[Libre-soc-isa] [Bug 1056] questions and feedback (v2) on OPF RFC ls010

bugzilla-daemon at libre-soc.org bugzilla-daemon at libre-soc.org
Wed May 31 10:21:40 BST 2023


https://bugs.libre-soc.org/show_bug.cgi?id=1056

--- Comment #33 from Paul Mackerras <paulus at ozlabs.org> ---
(In reply to Jacob Lifshay from comment #31)
> 
> it is required in hardware that supports both endians since the byte
> reversal hardware is what changes wether little-endian or big-endian element
> indexing is used, by byte reversing inputs/outputs of operations (or any
> logically equivalent method that is likely much more efficient).
> 
> e.g., assuming your endian proposal with VL=4 r3=0x0123_4567_89ab_cdef
> sv.ori/sw=8/dw=16 *r3, *r3, 0
> in LE mode produces:
> r3=0x0089_00ab_00cd_00ef
> in BE mode produces:
> r3=0x0001_0023_0045_0067

Interesting example. I'll have to think about how I would implement that.

Ignoring BE for the moment, what kind of structure do you have in your design
for handling this kind of source/destination width mismatch? Is it something
like a bunch of multiplexers ahead of the ALU, or is there a more clever way to
do it?

> hardware would be something like (assuming registers and ALUs are in LE):

(Actually, registers and ALUs don't have endianness.)

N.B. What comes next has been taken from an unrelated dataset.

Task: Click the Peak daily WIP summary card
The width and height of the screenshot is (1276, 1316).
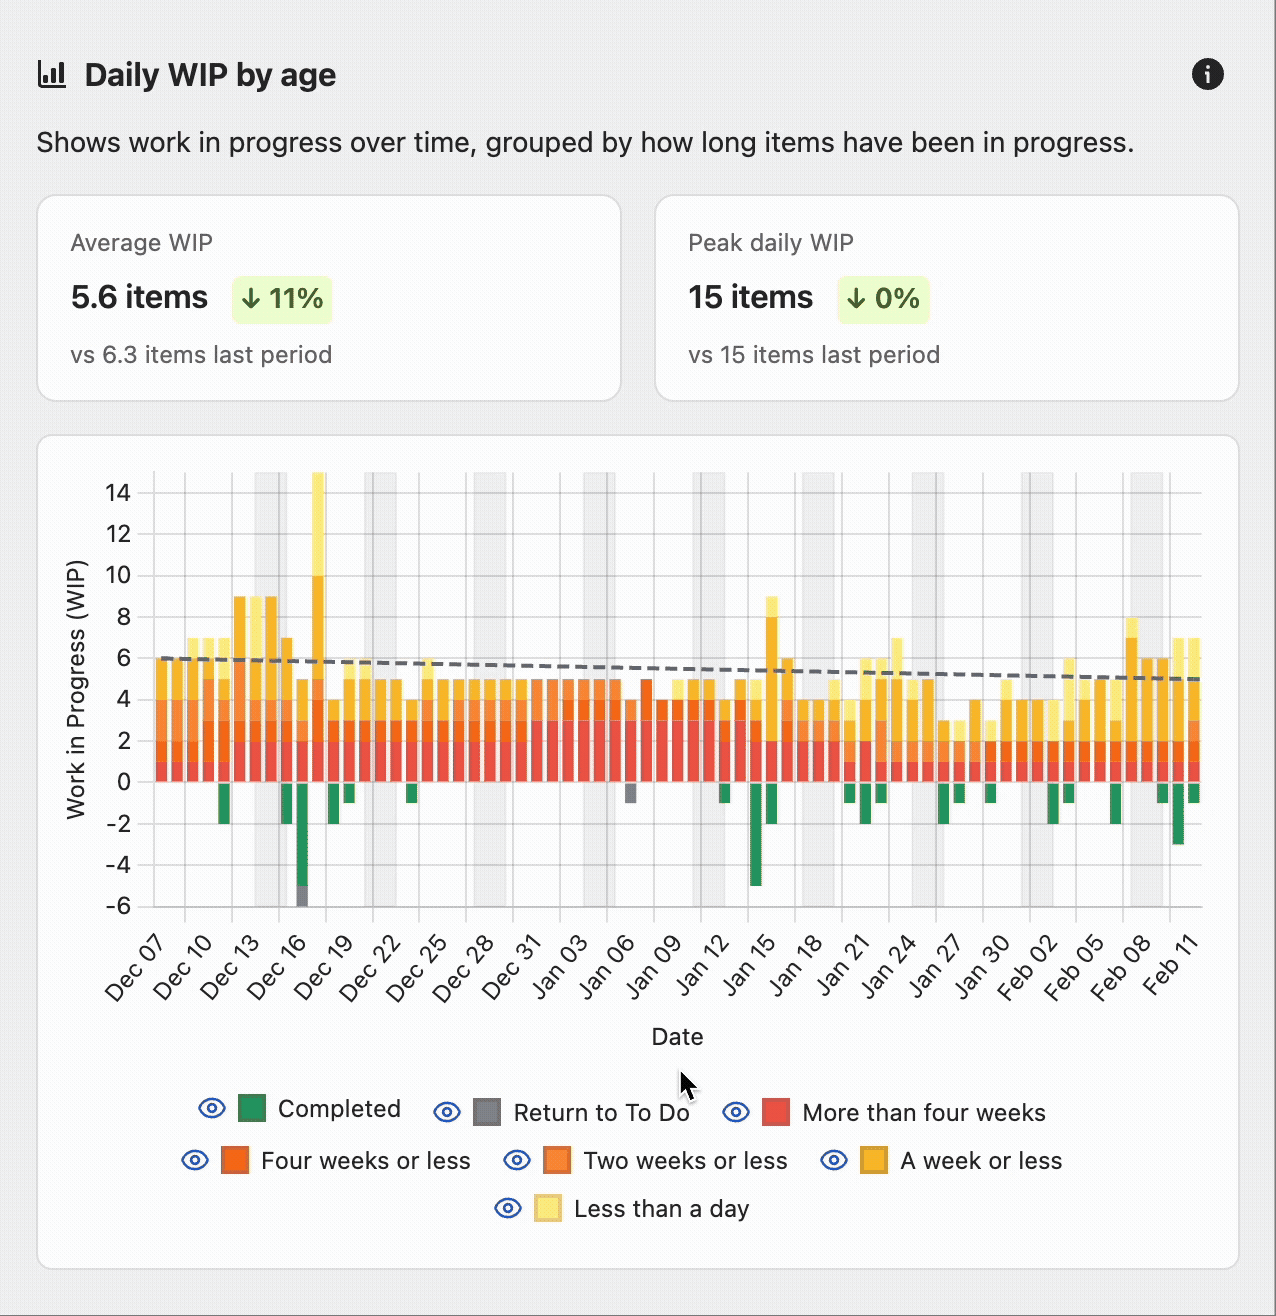Action: click(x=946, y=298)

In any case, I accept that Simple-V is already so incredibly complex that you
can't really afford the extra complexity of my idea. And if something like
sv.lhz/elwidth=16 gets things into registers in the right order in BE mode
(i.e. element-swapped compared with what a plain ld would do) then that answers
at least one of my main problems with saying the register file is always LE.